I would like to convert a height variable I have from character type to numeric. for context, this is so I can use the values to calculate body mass index.
Looking at the below example data frame, I would like to convert Height_1 into Height_2 (whereby Height_2 is in inches):
# Height_1 Height_2
# 5ft6in 66
# XftXin XXXX
# XftXin XXXX
# XftXin XXXX
# XftXin XXXX
I have tried a few things using the "tidyverse" and "measurements" packages but have not been able to create a variable like Height_2 above.
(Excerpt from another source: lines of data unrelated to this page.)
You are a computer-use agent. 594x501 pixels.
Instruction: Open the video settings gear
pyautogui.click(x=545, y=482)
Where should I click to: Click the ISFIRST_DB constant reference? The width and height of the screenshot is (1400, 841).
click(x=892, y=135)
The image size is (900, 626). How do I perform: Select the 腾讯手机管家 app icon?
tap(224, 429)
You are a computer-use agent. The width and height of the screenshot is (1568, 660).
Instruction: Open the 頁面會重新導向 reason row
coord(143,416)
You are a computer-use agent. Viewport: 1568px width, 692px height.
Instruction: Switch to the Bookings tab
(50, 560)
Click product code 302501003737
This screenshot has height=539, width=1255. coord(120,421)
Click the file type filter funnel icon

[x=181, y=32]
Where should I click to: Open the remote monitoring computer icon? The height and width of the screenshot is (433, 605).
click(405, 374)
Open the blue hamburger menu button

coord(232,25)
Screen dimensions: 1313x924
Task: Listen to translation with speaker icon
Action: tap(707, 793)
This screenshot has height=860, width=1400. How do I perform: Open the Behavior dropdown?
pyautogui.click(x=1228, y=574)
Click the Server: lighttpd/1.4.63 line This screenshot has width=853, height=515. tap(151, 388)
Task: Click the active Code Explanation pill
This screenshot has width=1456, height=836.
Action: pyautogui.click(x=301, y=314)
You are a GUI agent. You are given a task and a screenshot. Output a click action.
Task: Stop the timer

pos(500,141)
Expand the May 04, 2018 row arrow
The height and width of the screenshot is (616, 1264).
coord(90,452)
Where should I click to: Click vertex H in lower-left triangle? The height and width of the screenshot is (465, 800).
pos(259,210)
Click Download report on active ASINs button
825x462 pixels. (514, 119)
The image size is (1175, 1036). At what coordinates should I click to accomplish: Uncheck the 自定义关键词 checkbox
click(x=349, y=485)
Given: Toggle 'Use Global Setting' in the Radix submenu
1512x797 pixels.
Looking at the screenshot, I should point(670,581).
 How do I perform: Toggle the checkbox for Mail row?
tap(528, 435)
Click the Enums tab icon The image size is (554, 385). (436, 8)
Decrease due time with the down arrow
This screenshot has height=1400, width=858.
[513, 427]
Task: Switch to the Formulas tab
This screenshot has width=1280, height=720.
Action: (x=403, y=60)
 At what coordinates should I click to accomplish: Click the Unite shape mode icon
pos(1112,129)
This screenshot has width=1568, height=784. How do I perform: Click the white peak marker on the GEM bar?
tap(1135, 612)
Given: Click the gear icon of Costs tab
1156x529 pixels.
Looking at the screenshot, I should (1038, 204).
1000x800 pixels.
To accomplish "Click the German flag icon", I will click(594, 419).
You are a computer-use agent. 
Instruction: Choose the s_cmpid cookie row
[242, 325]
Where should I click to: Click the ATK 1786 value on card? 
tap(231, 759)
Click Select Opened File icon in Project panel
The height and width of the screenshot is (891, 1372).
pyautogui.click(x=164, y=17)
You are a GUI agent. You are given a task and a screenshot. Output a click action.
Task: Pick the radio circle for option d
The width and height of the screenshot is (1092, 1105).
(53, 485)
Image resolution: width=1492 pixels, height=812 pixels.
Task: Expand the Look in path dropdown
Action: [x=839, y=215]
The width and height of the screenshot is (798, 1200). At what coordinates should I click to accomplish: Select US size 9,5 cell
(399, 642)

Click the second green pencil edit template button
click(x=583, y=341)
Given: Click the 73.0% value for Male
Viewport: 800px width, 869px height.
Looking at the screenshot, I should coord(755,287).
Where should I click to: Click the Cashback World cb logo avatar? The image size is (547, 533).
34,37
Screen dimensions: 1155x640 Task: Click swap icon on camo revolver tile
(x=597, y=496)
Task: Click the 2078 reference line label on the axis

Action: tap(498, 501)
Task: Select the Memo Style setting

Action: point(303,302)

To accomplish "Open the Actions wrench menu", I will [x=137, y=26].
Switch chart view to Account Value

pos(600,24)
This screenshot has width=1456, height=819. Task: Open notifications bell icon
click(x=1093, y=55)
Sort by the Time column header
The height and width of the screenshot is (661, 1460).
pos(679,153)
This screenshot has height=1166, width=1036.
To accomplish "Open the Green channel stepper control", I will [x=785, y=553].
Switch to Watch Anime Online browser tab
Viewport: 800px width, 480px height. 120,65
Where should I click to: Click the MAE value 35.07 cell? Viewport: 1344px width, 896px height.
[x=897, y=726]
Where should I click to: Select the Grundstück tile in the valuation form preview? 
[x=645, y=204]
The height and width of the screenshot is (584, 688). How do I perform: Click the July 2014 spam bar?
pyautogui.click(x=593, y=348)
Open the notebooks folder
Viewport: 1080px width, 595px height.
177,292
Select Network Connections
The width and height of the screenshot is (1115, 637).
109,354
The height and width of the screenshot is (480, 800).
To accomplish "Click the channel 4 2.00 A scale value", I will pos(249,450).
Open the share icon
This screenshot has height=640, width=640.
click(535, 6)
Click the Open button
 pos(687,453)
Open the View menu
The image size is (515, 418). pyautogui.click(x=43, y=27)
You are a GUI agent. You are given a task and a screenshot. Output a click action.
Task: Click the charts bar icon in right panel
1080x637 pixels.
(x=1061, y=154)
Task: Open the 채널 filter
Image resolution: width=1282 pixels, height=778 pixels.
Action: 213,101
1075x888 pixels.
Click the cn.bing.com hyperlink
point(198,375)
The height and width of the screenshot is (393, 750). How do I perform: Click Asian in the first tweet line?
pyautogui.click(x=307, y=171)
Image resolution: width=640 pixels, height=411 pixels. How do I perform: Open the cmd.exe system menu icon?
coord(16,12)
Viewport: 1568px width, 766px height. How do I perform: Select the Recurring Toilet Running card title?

For example:
df %>%
separate(Height_1,c('feet', 'inches'), sep = 'ft', convert = TRUE, remove = FALSE) %>%
mutate(Height_2 = 12*feet + inches)
I think this is because the above doesn't address the fact that there is "in" at the end of the values.
You can use regex to extract feet and inches data from Height_1
and then perform the calculation.
df %>%
extract(Height_1, c('feet', 'inches'), '(\\d+)ft(\\d+)in', convert = TRUE, remove = FALSE) %>%
Height_2 = 12*feet + inches)
# Height_1 Height_2
#1 5ft6in 66
#2 4ft9in 57
#3 5ft12in 72
#4 4ft9in 57
#5 6ft2in 74
In base R -
transform(strcapture('(\\d+)ft(\\d+)in', df$Height_1,
proto = list(feet = numeric(), inches = numeric())),
Height_2 = 12*feet + inches)
df <- structure(list(Height_1 = c("5ft6in", "4ft9in", "5ft12in", "4ft9in", "6ft2in")), row.names = c(NA, -5L), class = "data.frame")